Alysha update August 16/12
8 consecutive hours off the ventilator
     Today Alysha spent more time sitting in a chair and Lisa finally made it through all of her hair tangles. Alysha was off the mechanical ventilator for 8 consecutive hours today.  The staff thought she could have lasted even longer but they didn't want to tire her out. 
     All day Alysha was withholding her smiles from her mother as if on purpose.  One piece of evidence that supports this withholding theory involves Auntie Chrissy. After countless unmet requests for Alysha to smile for her mother,  Alysha greeted her Auntie Chrissy with a huge smile - beaming from ear to ear. 
     The family is a bit frustrated by the fact that the staff continue to give Alysha small doses of a drug - Dilaudid when they think she is in pain.  Although this drug is commonly used in patients such as Alysha - it seems to cause Alysha to become more agitated.  This drug was used again today and once again Alysha appeared more restless throughout the late afternoon. 
     Visitors today included Lisa, Rich, Justin, Aashish, Chrissy & Jason.

Alysha update August 15/12
Alysha smiles for her dad.
     The day started with Alysha giving her dad (Ron) a huge smile.      
     Today Lisa, Rich, Ron and I (Marcia) met with an ICU doctor who was involved with the resuscitations and care for Alysha since the first day of her cardiac arrests.  We handed him a full page of questions we have been generating over the past 3 weeks.  He addressed all of our questions, cleared up some misunderstandings, gave us a lot of information and told us he would get back to us regarding some of the questions he didn't have the answers to. He was clear and concise when talking about the medical procedures and tests and medications Alysha has encountered over the past 3 weeks.  He spoke in sweeping generalisations with regards to the prognosis. He said, "Do I think Alysha will ever be the girl she used to be?....No, Do we know now what her potential will be?....No, Do we know when she will reach her full potential?....No." 
     Today, Alysha's eyes were wide open. She smiled and cried and turned her eyes and head to look at visitors on request. She was very relaxed until she saw or heard the dialysis machine come to her bedside.  Then our previously subdued Alysha began reaching and twisting and kicking with her legs in such a way as it looked like she was trying to escape off the side of the bed away from the dialysis machine. Later, when the dialysis machine was doing it's job Alysha looked agitated and uncomfortable.  We suspect she isn't a fan of dialysis. She also sat in a chair today and had 4 straight hours off the ventilator.
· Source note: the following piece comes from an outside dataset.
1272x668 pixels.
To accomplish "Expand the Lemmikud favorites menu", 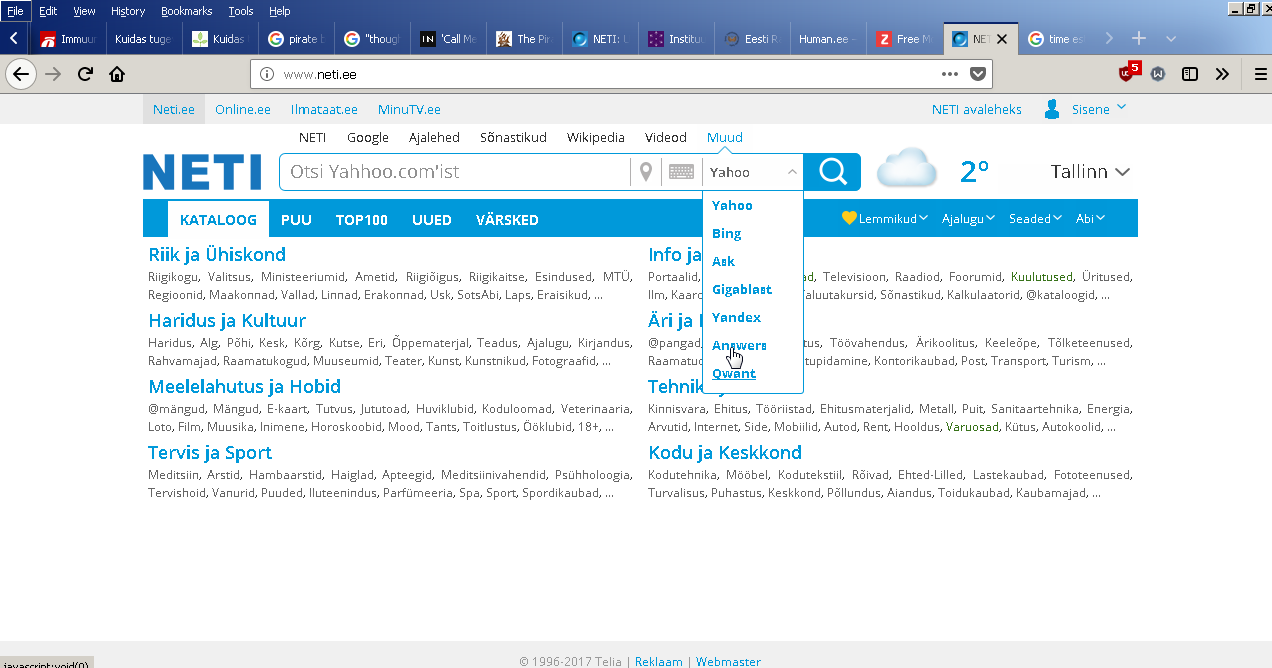I will (885, 218).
The four consecutive hours exhausted her and she dozed on and off through the afternoon.
     Visitors today included Ron, Lisa, Rich, Marcia, Michelle, Jeanne, Jason and Aashish.  Lisa went into work today to offer some much needed help in her department. Justin has been working with uncle John for the past few days. He shares his mom's strong work ethic. Ron has reluctantly returned to work this week, with plans to see his daughter as often as possible. Abby sent down some lasagna and soup that she made for the family. Brycen, Aarren, Jayden, Noah, Jacob and Zoe all sent their love.


King Cousins
    

Alysha update August 14/12
Off the ventilator for 1/4 of the day. 
     Alysha was sitting up in a chair today again.  Lisa worked on her hair for the 3rd straight day and made some more progress with the tangles at the back of her head.  Alysha was breathing on her own for 6 hours.  She was off the ventilator twice for 3 hours at a time. Alysha looks very content again today.  They have given her some medication to relax her.  They have removed the restraints on Alysha's arms.  The restraints have been used for the past 5 - 6 days when Alysha was flailing her arms about and was at risk of ripping out her tubes and lines.  Alysha was tracking objects and people with her eyes today.
     Visitors today were Lisa, Rich and Aashish. 


Kieran, Rich, Alysha, Lisa & Justin



1 comment:

Unknown said...

Marcia, thank you SO much for keeping us all informed. I check it every single day and any time you have a glimmer of good news it makes me smile from ear to ear.